# WHAT THE TASK REQUIRES
Swap "icon" for "symbol" throughout the listing below, changing nothing else, and leave the pictures out of your answer.

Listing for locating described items
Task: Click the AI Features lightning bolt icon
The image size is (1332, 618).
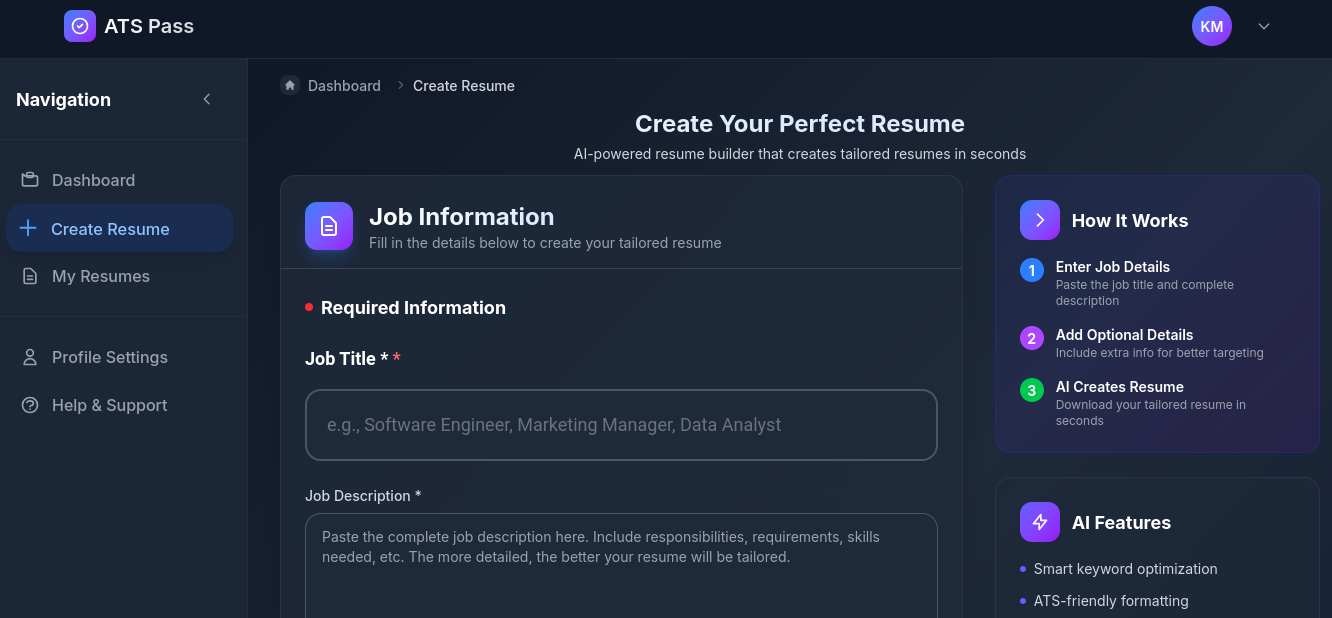Action: 1040,522
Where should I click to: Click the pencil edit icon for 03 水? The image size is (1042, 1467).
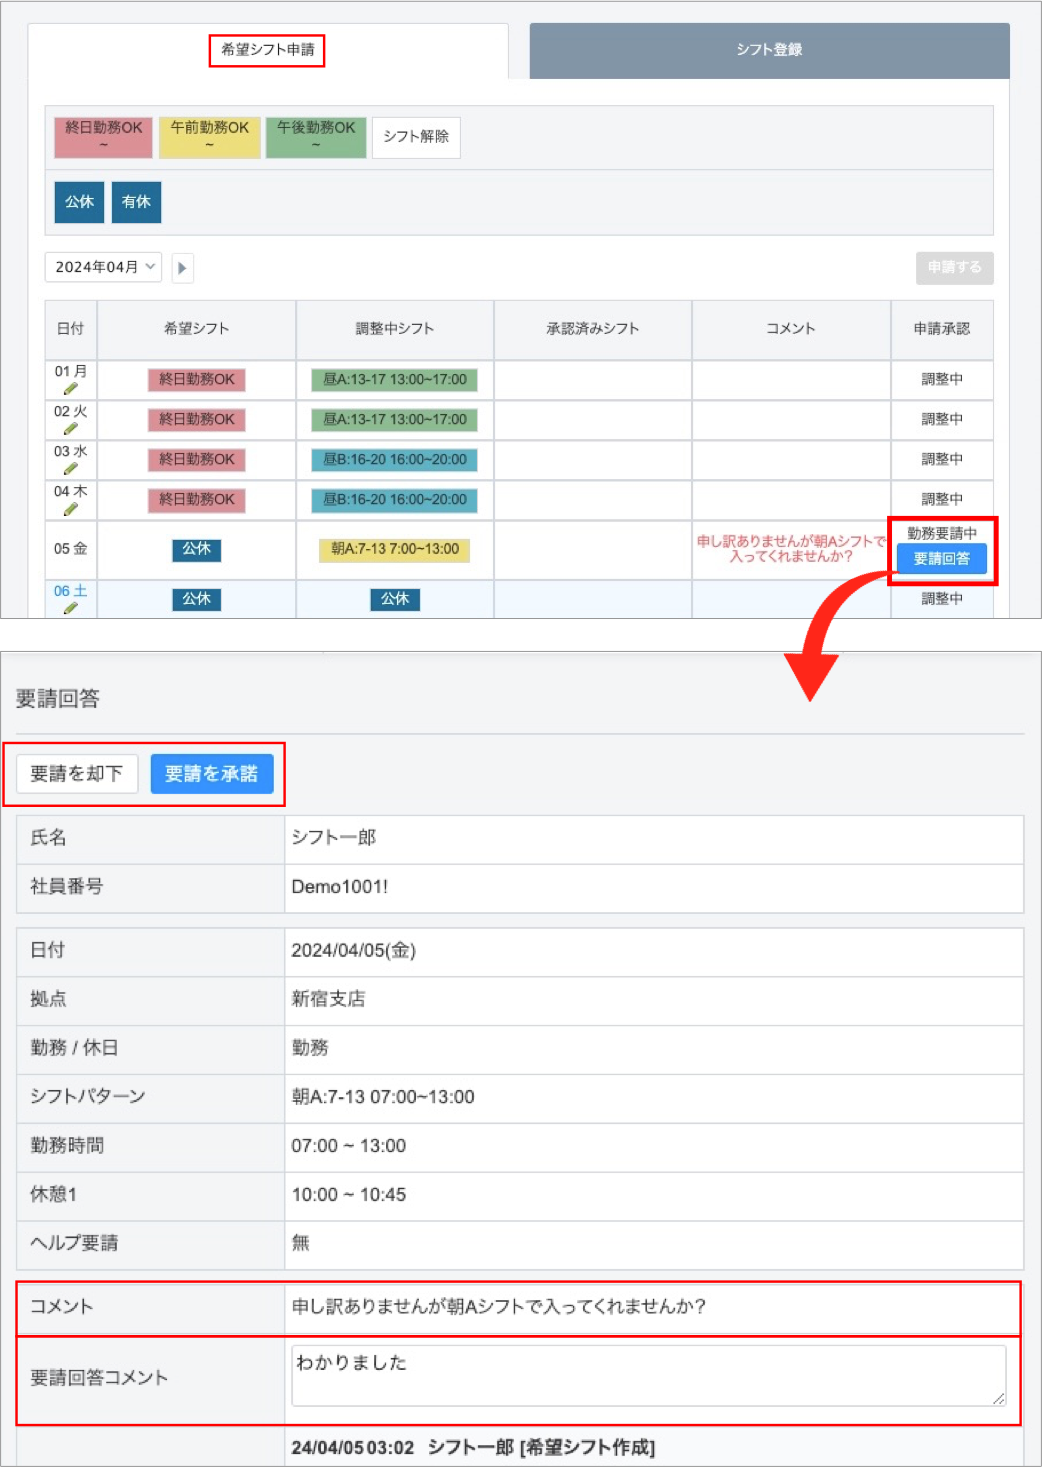point(70,469)
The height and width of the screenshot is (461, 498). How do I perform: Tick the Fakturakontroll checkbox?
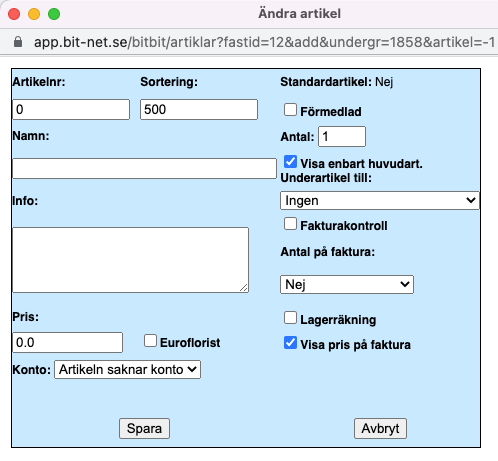(290, 224)
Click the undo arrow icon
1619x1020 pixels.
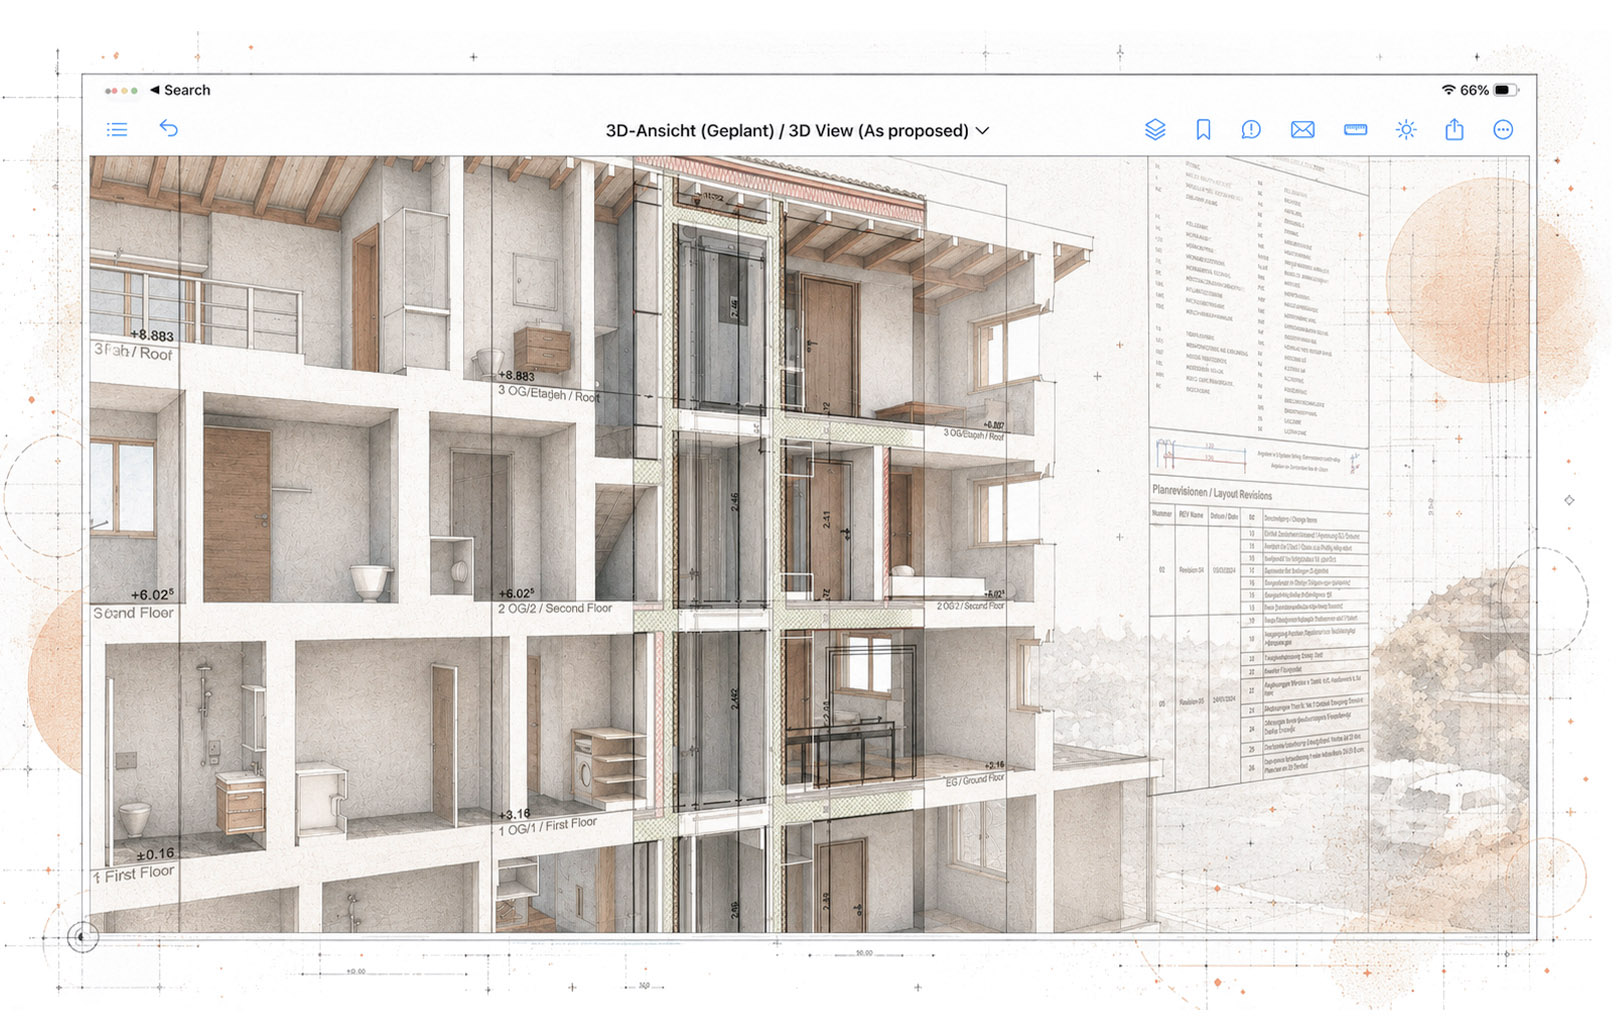tap(169, 128)
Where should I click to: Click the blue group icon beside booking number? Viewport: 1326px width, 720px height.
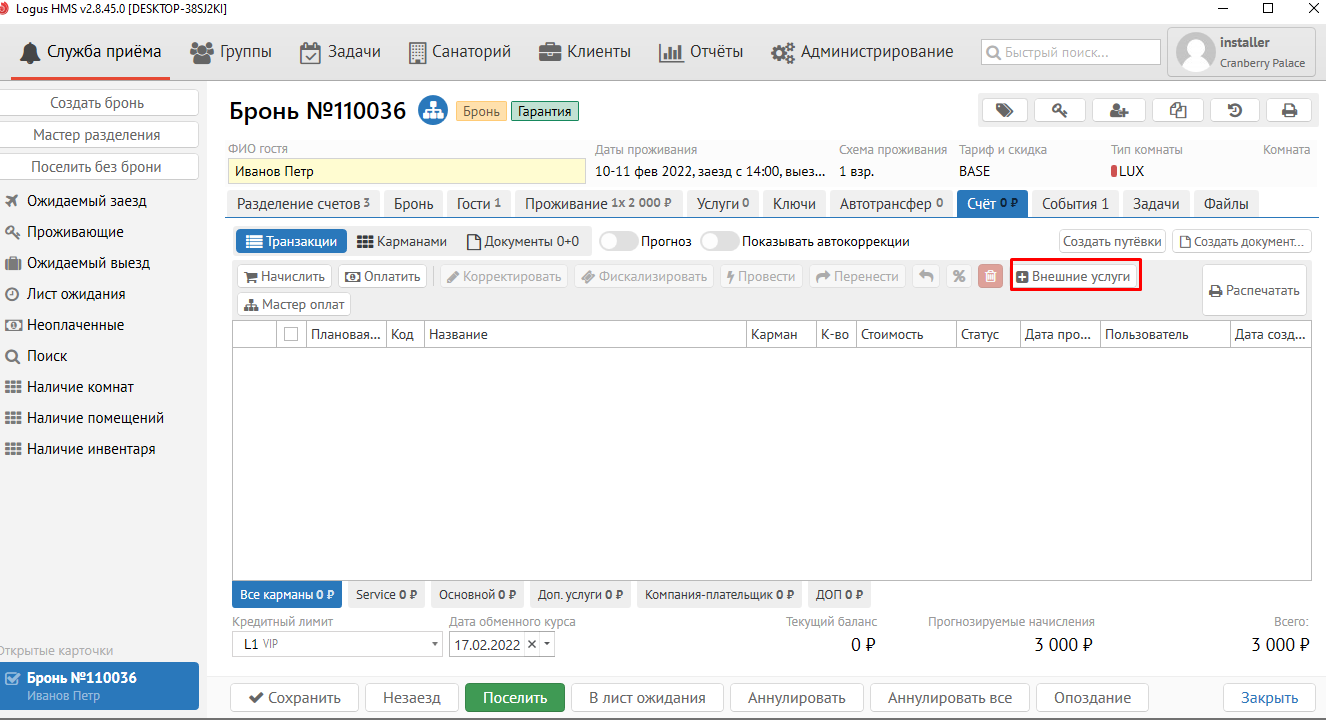[x=433, y=111]
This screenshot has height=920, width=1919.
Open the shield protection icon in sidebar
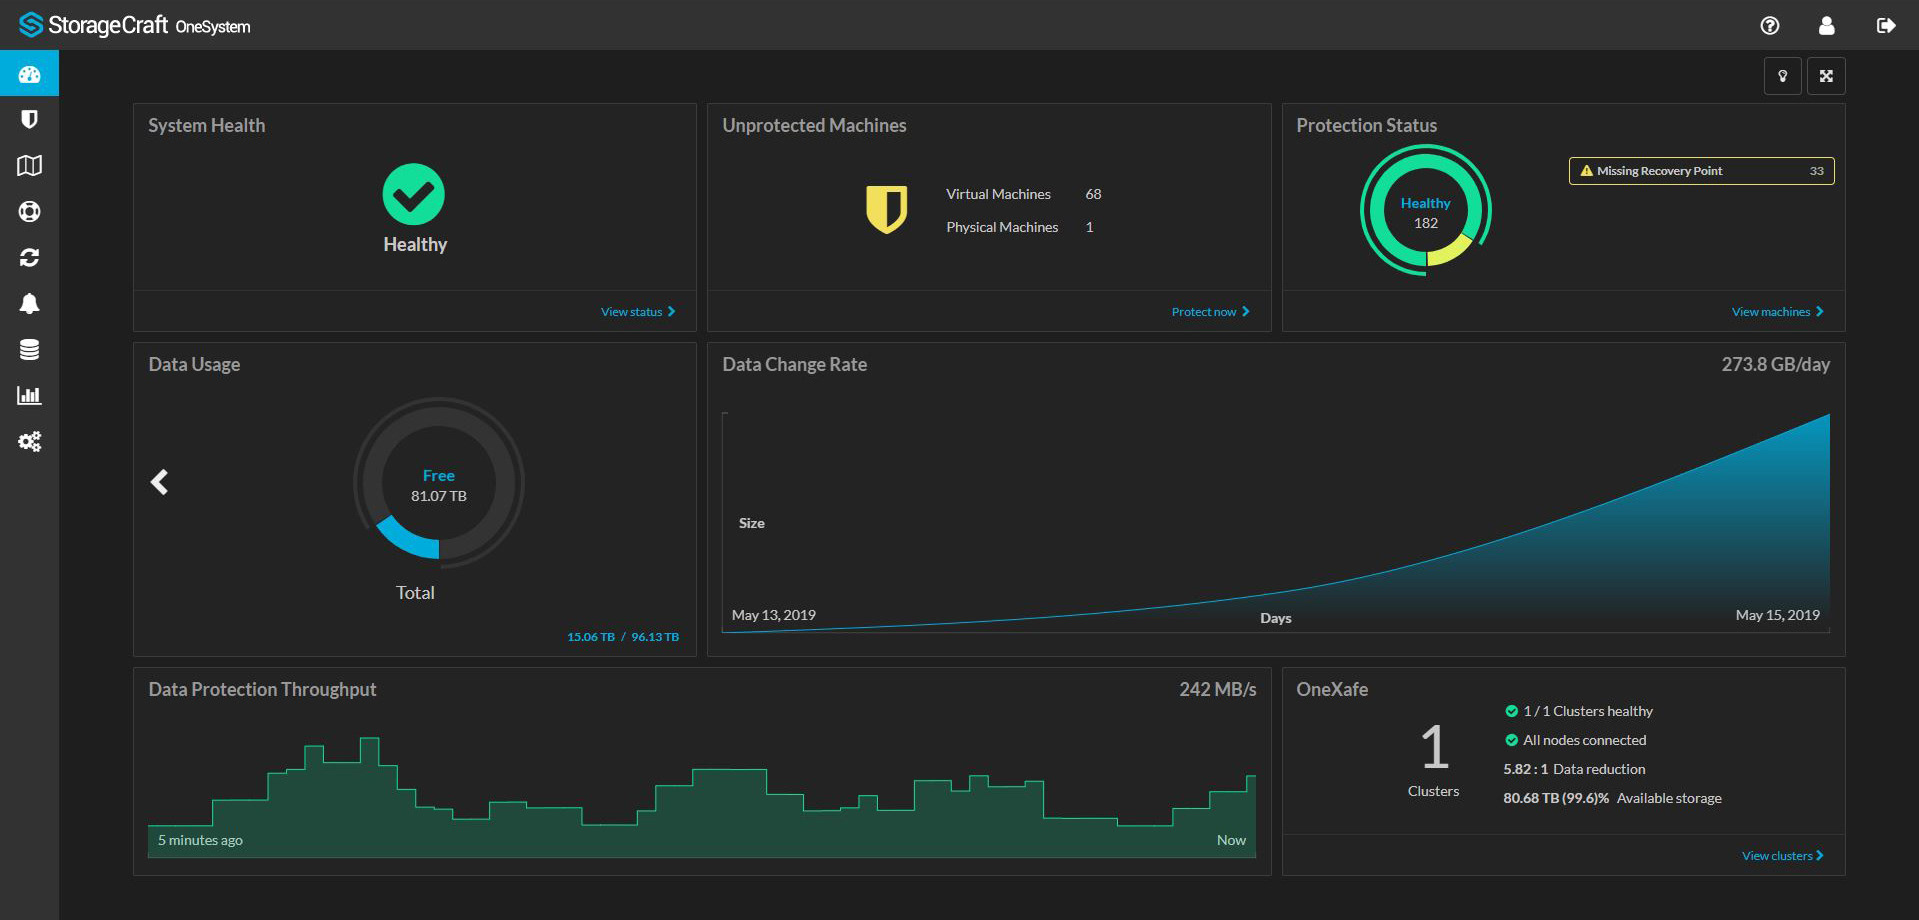[29, 120]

# WRITTEN ANSWER
Task: Click the AI Features lightning bolt symbol
The image size is (1332, 618).
Action: 1040,522
Where should I click to: Click the pencil edit symbol for 03 水? The image size is (1042, 1467).
point(70,469)
The height and width of the screenshot is (461, 498). How do I perform: Tick the Fakturakontroll checkbox?
(290, 224)
Click the undo arrow symbol
1619x1020 pixels.
tap(169, 128)
Where should I click to: Click the blue group symbol beside booking number? Viewport: 1326px width, 720px height.
[x=433, y=111]
This screenshot has height=920, width=1919.
Open the shield protection symbol in sidebar
[29, 120]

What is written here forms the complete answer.